É tudo verdade
'Sete Visitas' reinventa arte de entrevistar
Em jogo de inversão, documentário põe Eduardo Coutinho e mais seis profissionais interpelando uma só pessoa
Entrevistas podem ser explícitas ou implícitas, reveladoras ou até mesmo enganadoras. Como é quase sempre por meio delas que personagens e relatos são apresentados, o jogo de perguntas e respostas no documentário é um recurso narrativo tão crucial quanto os diálogos na ficção.
"Sete Visitas" decifra o funcionamento dessa arte por meio de situações nas quais o banal não se distingue do extraordinário.
O projeto concebido por Douglas Duarte é composto por registros de sete encontros. Em cada um, a mesma personagem conta um pouco de si e de suas experiências por meio de perguntas feitas por vários interlocutores.
A astúcia aqui consiste numa inversão. Em vez de escutarmos a voz de um entrevistador, em geral fora de campo, indagando um ou mais entrevistados, há uma só pessoa entrevistada por vozes distintas e sob múltiplos ângulos.
Quase todos os entrevistadores utilizam o método em suas profissões. Por ordem de entrada, as "Sete Visitas" são a escritora Ana Paula Maia, o documentarista Eduardo Coutinho (1933-2014), as terapeutas Mônica Oliveira e Letícia Tui, o psiquiatra Moises Groisman, o juiz Fábio Uchoa e Clislaine Fernanda dos Santos, filha da entrevistada, Silvana Socorro de Almeida.
Assim, o teor das questões varia conforme a perspectiva e o interesse de quem faz as perguntas. O primeiro efeito dessa variação surge nas múltiplas respostas de humor e emoção de Silvana ao que vem à tona nas conversas.

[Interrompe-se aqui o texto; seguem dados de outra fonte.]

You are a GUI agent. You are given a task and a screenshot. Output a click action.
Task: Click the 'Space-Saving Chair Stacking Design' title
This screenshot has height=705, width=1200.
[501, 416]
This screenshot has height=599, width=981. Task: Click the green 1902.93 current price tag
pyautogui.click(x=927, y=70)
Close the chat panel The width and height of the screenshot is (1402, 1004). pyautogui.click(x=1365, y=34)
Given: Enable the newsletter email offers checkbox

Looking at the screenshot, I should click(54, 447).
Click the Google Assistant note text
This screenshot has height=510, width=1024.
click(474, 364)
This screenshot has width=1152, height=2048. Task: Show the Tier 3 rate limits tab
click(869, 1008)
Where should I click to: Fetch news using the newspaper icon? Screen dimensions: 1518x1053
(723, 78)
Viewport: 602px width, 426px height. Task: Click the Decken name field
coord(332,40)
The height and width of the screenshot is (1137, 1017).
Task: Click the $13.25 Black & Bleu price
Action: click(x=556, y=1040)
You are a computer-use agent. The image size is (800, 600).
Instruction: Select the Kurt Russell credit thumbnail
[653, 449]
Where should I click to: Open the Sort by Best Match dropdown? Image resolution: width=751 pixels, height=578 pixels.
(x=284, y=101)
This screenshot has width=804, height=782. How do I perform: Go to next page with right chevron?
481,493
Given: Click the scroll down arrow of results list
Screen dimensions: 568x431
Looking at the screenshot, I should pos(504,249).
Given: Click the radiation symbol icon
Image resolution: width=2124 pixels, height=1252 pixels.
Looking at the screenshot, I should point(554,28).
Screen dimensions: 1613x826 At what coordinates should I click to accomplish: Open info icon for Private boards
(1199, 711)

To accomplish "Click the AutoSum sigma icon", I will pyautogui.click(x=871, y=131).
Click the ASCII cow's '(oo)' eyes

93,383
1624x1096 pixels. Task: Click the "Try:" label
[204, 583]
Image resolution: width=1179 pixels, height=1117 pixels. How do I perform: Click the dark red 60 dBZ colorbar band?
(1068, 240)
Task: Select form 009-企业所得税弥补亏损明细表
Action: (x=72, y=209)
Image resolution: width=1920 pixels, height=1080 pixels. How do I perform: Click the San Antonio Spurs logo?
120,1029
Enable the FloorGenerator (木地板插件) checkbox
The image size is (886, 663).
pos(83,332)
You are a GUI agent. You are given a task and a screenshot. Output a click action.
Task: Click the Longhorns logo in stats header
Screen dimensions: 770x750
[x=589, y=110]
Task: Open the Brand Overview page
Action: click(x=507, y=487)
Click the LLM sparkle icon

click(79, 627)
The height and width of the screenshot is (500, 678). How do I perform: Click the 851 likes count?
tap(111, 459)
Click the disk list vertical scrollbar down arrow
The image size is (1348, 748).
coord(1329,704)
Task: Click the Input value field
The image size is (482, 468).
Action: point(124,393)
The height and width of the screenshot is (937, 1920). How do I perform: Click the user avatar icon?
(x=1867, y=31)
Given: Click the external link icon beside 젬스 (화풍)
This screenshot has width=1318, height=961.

Apesar dos sofrimentos, abandonos e carências acumuladas por Silvana, o perfil dela é bastante comum. Sua face e modo de vestir assemelham-se aos de milhões de brasileiros que vemos diariamente nas ruas e em ônibus. A única diferença é que nunca ficamos sabendo a história dessas pessoas.
Vivaz e curiosa, Silvana reage de modo ativo aos entrevistadores. Abre-se à investigação alheia, mas também quer saber o que fazem, quantos anos têm, do que gostam. A conversa ganha corpo, ela deixa de ser apenas objeto e torna-se sujeito na conversação.
Uns entrevistadores a alcançam e a seduzem, outros contentam-se a esquadrinhá-la, submetê-la a um perfil, diagnosticá-la e, assim, perder de vista a pessoa.
No fim das contas, "Sete Visitas" é um palco onde Silvana encarna diversos personagens, veste-se e despe-se de acordo com os desejos de quem faz as perguntas.
E se encerra como uma derradeira homenagem a Coutinho, ao demonstrar que o mestre do documentário era não apenas um sagaz entrevistador, mas, sobretudo, alguém que sabia escutar.